Quick Stats Comparison

I threw together a quick table to give you an idea of where the GTX 1080 stacks up (I left the newer RTX cards and the older GTX 9-series cards off of here because I’m lazy…

Nvidia Pascal Cards

Nvidia Pascal Family GPU Comparison

As you can see, the GTX 1080 is pretty fast, eclipsed only by the GTX 1080 Ti (which also has a higher Thermal Design Power, suggesting more electricity usage). From my previous articles, we’ve seen that the more powerful cards tend to do work more efficiency, especially if they are in the same TDP bracket. So, the 1080 should be a better folder (both in PPD and PPD/Watt efficiency) than the 1070 Ti I tested last time.

Test Card: ASUS GeForce GTX 1080 Turbo

As with the 1070 Ti, I picked up a pretty boring flavor of a 1080 in the form of an Asus turbo card. These cards lack back plates (which help with circuit board rigidity and heat dissipation) and use cheap blower coolers, which suck in air from a single centrifugal fan on the underside and blow it out the back of the case (keeping the hot air from building up in the case). These are loud, and tend to run hotter than open-fan coolers, so overclocking and boost clocks are limited compared to aftermarket designs. However, like Nvidia’s own Founder’s Edition reference cards, this reference design provides a good baseline for a 1080’s minimum performance.

ASUS GeForce GTX 1080 Turbo

ASUS GeForce GTX 1080 Turbo

The new 1080 looks strikingly similar to the 1070 Ti…Asus is obviously reusing the exact same cooler since both cards have a 180 Watt TDP.

Asus GTX 1080 and 1070 Ti

Asus GTX 1080 and 1070 Ti (which one is which?)

Test Environment

Like most of my previous graphics card testing, I put this into my AMD FX-Based Test System. If you are interested in how this test machine does with CPU folding, you can read about it here. Testing was done using Stanford’s Folding@Home V7 Client (version 7.5.1) in Windows 10. Points Per Day (PPD) production was collected from Stanford’s servers. Power measurements were done with a P3 Kill A Watt Meter (taken at the wall, for a total-system power profile).

Test Setup Specs

  • Case: Raidmax Sagitta
  • CPU: AMD FX-8320e
  • Mainboard : Gigabyte GA-880GMA-USB3
  • GPU: Asus GeForce 1080 Turbo
  • Ram: 16 GB DDR3L (low voltage)
  • Power Supply: Seasonic X-650 80+ Gold
  • Drives: 1x SSD, 2 x 7200 RPM HDDs, Blu-Ray Burner
  • Fans: 1x CPU, 2 x 120 mm intake, 1 x 120 mm exhaust, 1 x 80 mm exhaust
  • OS: Win10 64 bit
  • Video Card Driver Version: 372.90

Video Card Configuration – Optimize for Performance

In my previous articles, I’ve shown how Nvidia GPUs don’t always automatically boost their clock rates when running Folding@home (as opposed to video games or benchmarks). The same is true of the GTX 1080. It sometimes needs a little encouragement in order to fold at the maximum performance. I overclocked the core by 175 MHz and increased the power limit* by 20% in MSI afterburner using similar settings to the GTX 1070. These values were shown to be stable after 2+ weeks of testing with no dropped work units.
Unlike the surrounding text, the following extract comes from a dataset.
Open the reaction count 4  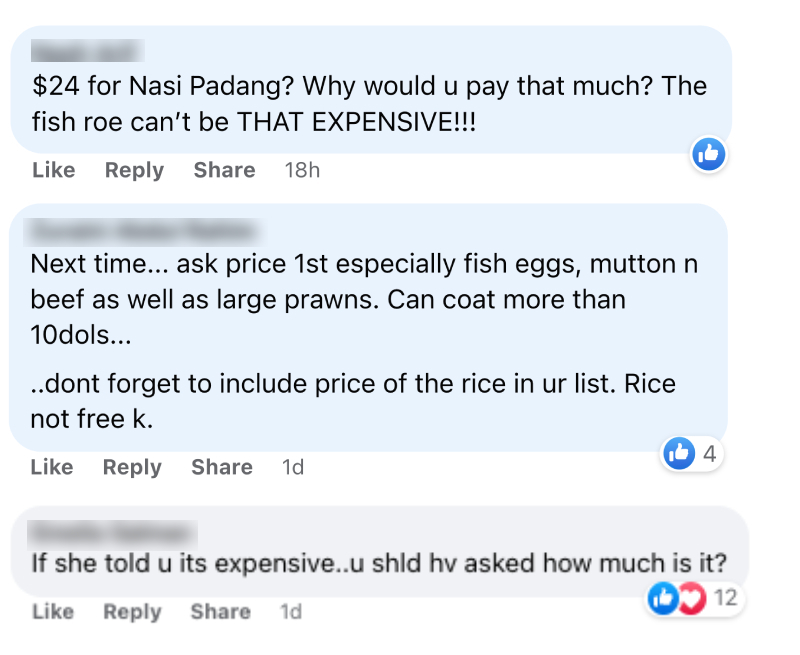pyautogui.click(x=709, y=454)
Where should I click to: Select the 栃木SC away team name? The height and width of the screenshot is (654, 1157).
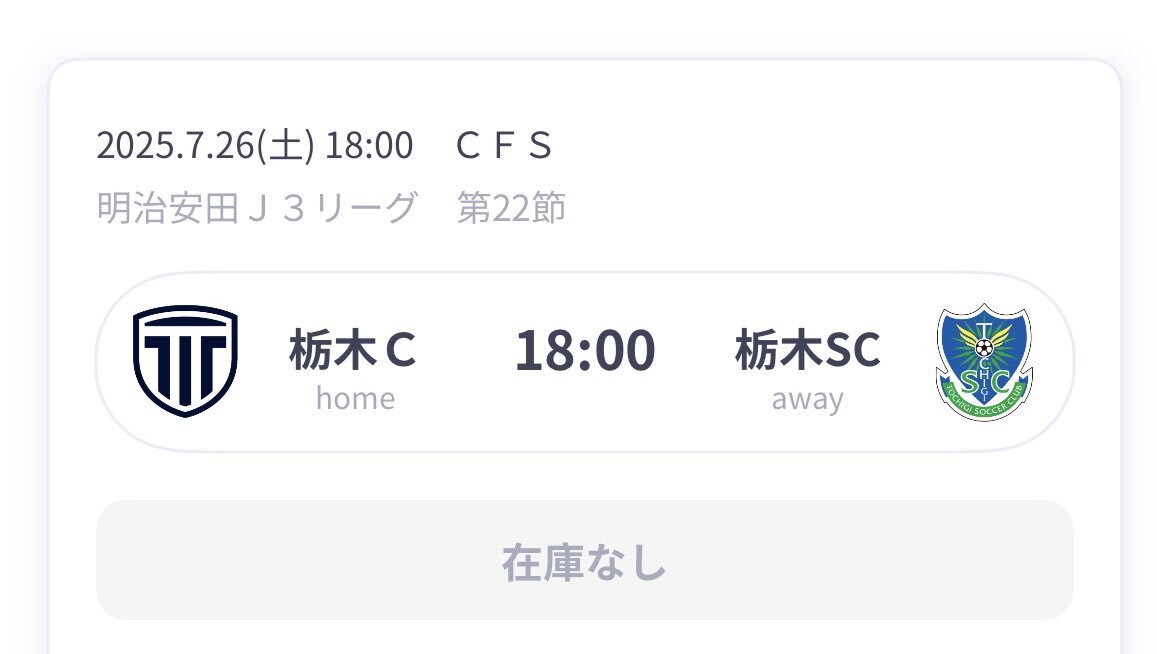(x=807, y=349)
*I also experimented with the power limit at 100% and I saw no change in card power consumption. This makes sense…folding is not using 100% of the GPU. Inspection of the MSI afterburner plots shows that while folding, the card does not hit the power limit at either 100% or 120%. I will have to reduce the power limit to get the card to throttle back (this will happen in part 2 of this article).
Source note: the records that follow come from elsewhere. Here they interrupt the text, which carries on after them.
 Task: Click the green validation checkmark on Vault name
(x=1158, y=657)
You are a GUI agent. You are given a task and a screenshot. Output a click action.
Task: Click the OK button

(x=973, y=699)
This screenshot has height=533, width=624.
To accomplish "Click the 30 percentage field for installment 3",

As with previous cards, I did not push the memory into its performance zone, but left it at the default P2 (low-power) state clock rate. The general consensus is that memory clock does not significantly affect folding@home, and it is better to leave the power headroom for the core clock, which does improve performance. As an interesting side-note, the memory clock on this thing jumps up to 5000 Mhz (effective) in benchmarks. For example, see the card’s auto-boost settings when running Heaven:

1080 Benchmark Stats

Nvidia GeForce GTX 1080 – Boost Clocks (auto) in Heaven Benchmark

Testing Overview

For most of my tests, I just let the computer run folding@home 24/7 for a couple of days and then average the points per day (PPD) results from Stanford’s stats server. Since the GTX 1080 is such a popular card, I decided to let it run a little longer (a few weeks) to get a really good sampling of results, since PPD can vary a lot from work unit to work unit. Before we get into the duration results, let’s do a quick overview of what the Folding@home environment looks like for a typical work unit.
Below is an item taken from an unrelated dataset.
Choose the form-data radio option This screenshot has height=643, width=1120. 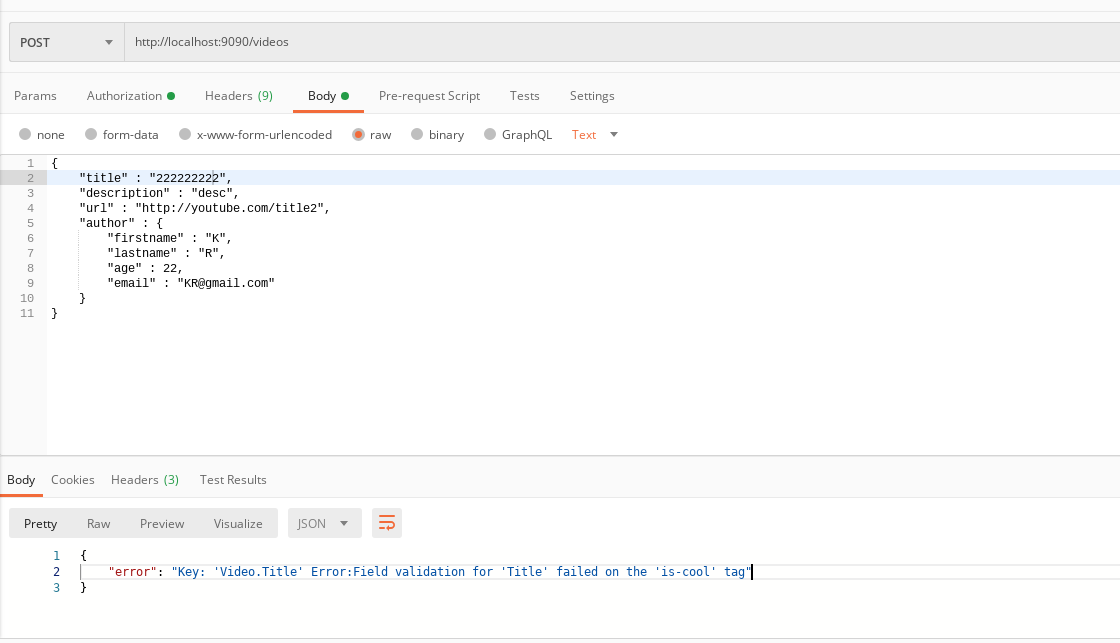pos(91,135)
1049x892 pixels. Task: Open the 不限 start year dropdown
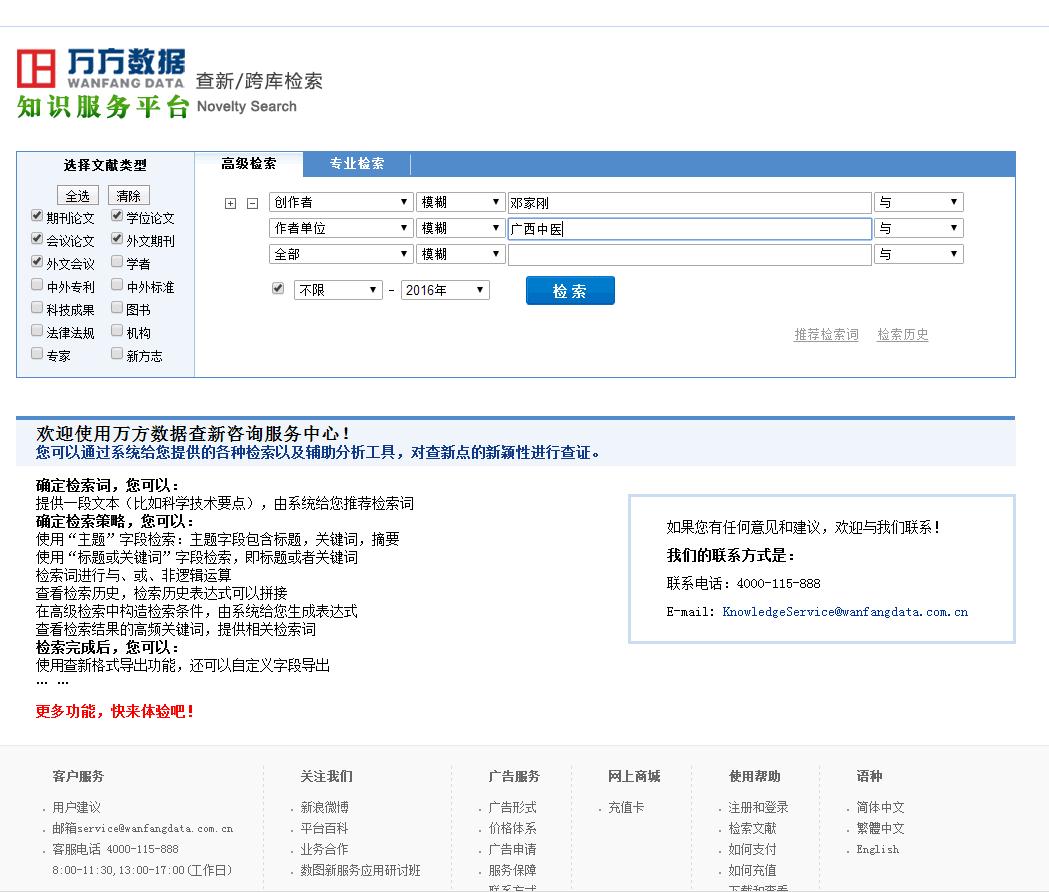pos(338,290)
The following is an example screen shot of the display from the client, showing an instantaneous PPD of about 770K, which is very impressive. Here, it is folding on a core 21 work unit (Project 14124).

F@H Client 1080

Folding@Home V7 Client – GeForce GTX 1080

MSI Afterburner is a handy way to monitor GPU stats. As you can see, the GPU usage is hovering in the low 80% region (this is typical for GPU folding in Windows. Linux can use a bit more of the GPU for a few percentage points more PPD). This Asus card, with its reference blower cooler, is running a bit warm (just shy of 70 degrees C), but that’s well within spec. I had the power limit at 120%, but the card is nowhere near hitting that…the power limit seems to just peak above 80% here and there.

GTX 1080 MSI Afterburner

GTX 1080 stats while folding.

Measuring card power consumption with the driver shows that it’s using about 150 watts, which seems about right when compared to the GPU usage and power % graphs. 100% GPU usage would be ideal (and would result in a power consumption of about 180 watts, which is the 1080’s TDP).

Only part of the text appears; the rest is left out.